The Commission for People with Disability is looking for safer and more accessible premises, as it plans to move out of the building in Santa Venera it has used for nearly 30 years.

“When I was appointed head of the commission, I realised that the building from which we operate is inadequate for the staff and the clients,” Oliver Scicluna told this newspaper yesterday, when a stone slab fell from the façade of the building on Braille Street – right next to where he parks his own car.

Mr Scicluna was contacted after a reader sent photos of the fallen stone slab, concerned at the danger that the building posed to those who dropped by at KNPD’s offices.

The man was told that this was not the first incident of the sort, and was warned about another parking spot nearby where other stone slabs had fallen off the façade. He urged the authorities to take action before a tragedy took place.

The building poses other challenges: whenever there is a power cut at the current offices, wheelchair users have to be lifted down two storeys. Hazards at the offices include loose tiles, which often trip up passers-by.

The KNPD and other government departments are hosted at the Bugeja Institute on Braille Street, which was built in the beginning of the 20th century and has served as a hospital among other things.

The KNPD asked for three impact assessments, which include health and safety, to be carried out on the premises, and the results were handed to the government earlier this year.

Mr Scicluna explained that the commission was looking for a ground floor building so that employees and clients who use a wheelchair would not have to rely on the lift.
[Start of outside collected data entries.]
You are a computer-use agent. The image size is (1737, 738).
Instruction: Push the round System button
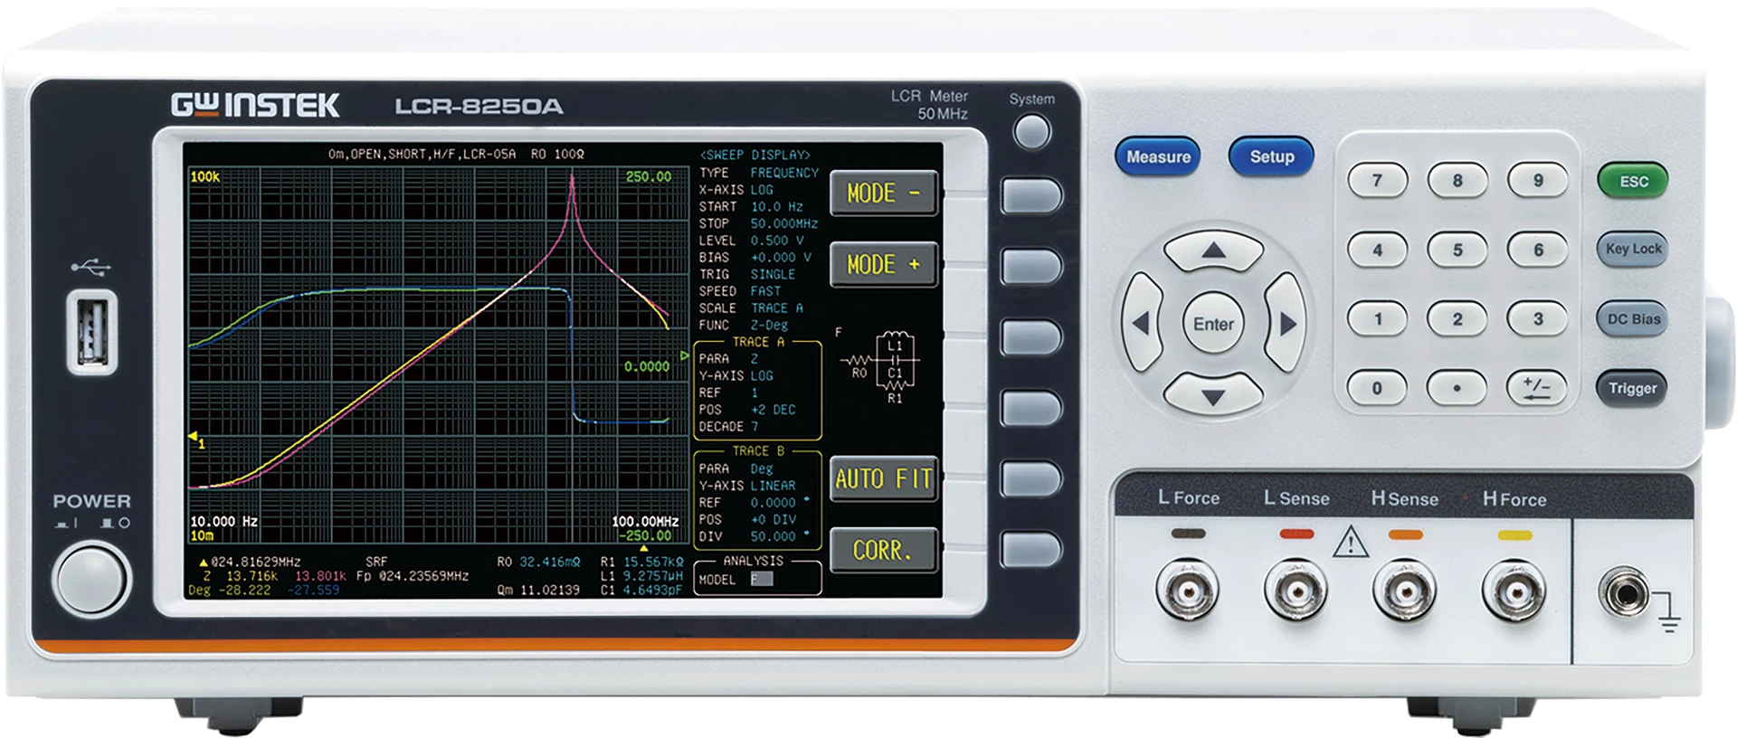click(x=1032, y=132)
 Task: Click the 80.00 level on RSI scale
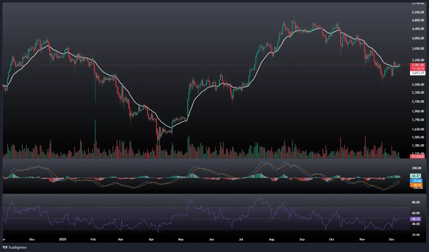[416, 202]
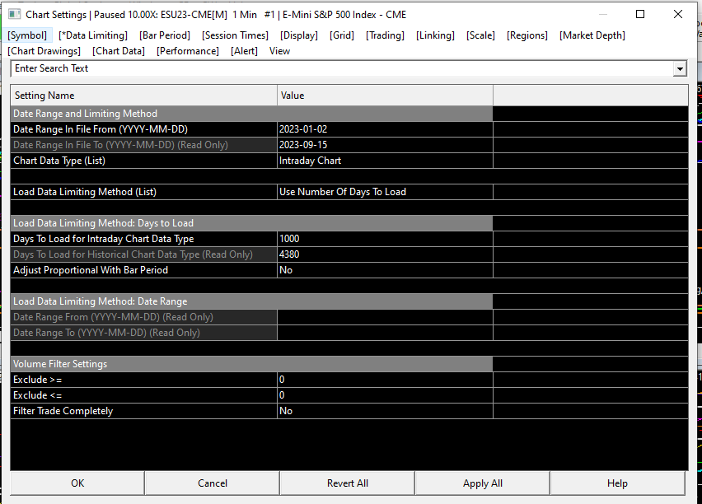Open the [Bar Period] tab
Image resolution: width=702 pixels, height=504 pixels.
(x=165, y=35)
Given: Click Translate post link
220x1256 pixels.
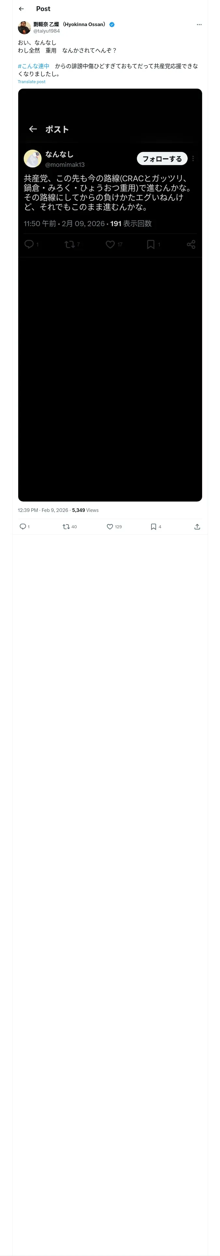Looking at the screenshot, I should coord(31,82).
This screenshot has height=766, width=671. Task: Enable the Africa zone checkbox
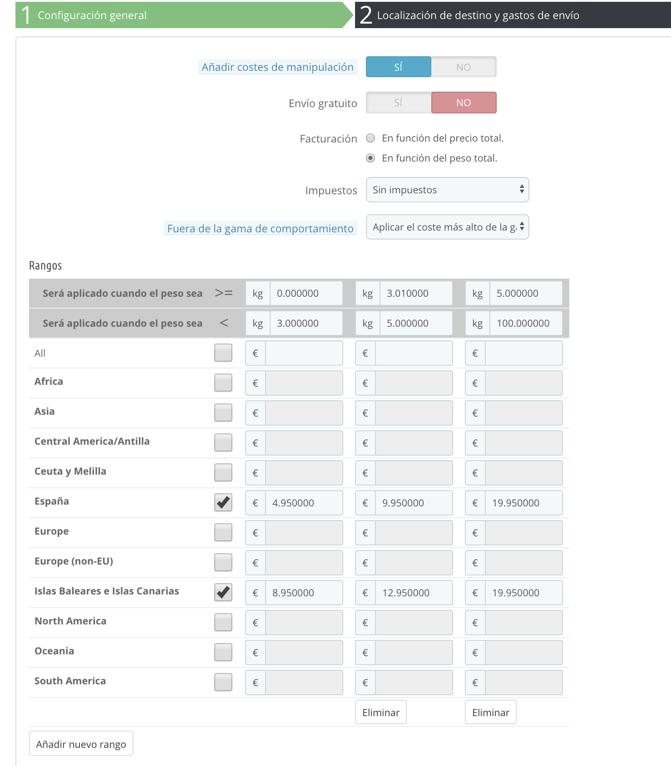(223, 383)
The Commissioner said that the tender for new premises should be out in the next two months, and the KNPD was looking to rent offices that are centrally located and have parking facilities.

Moving out of a building hosting government departments and into its own premises would also strengthen the concept of the commission’s new role as regulator.

The KNPD, which is being renamed Commission for the Rights of People with Disability, will be able to focus more on its role as a regulator as it transfers its service provision obligations to Aġenzija Sapport.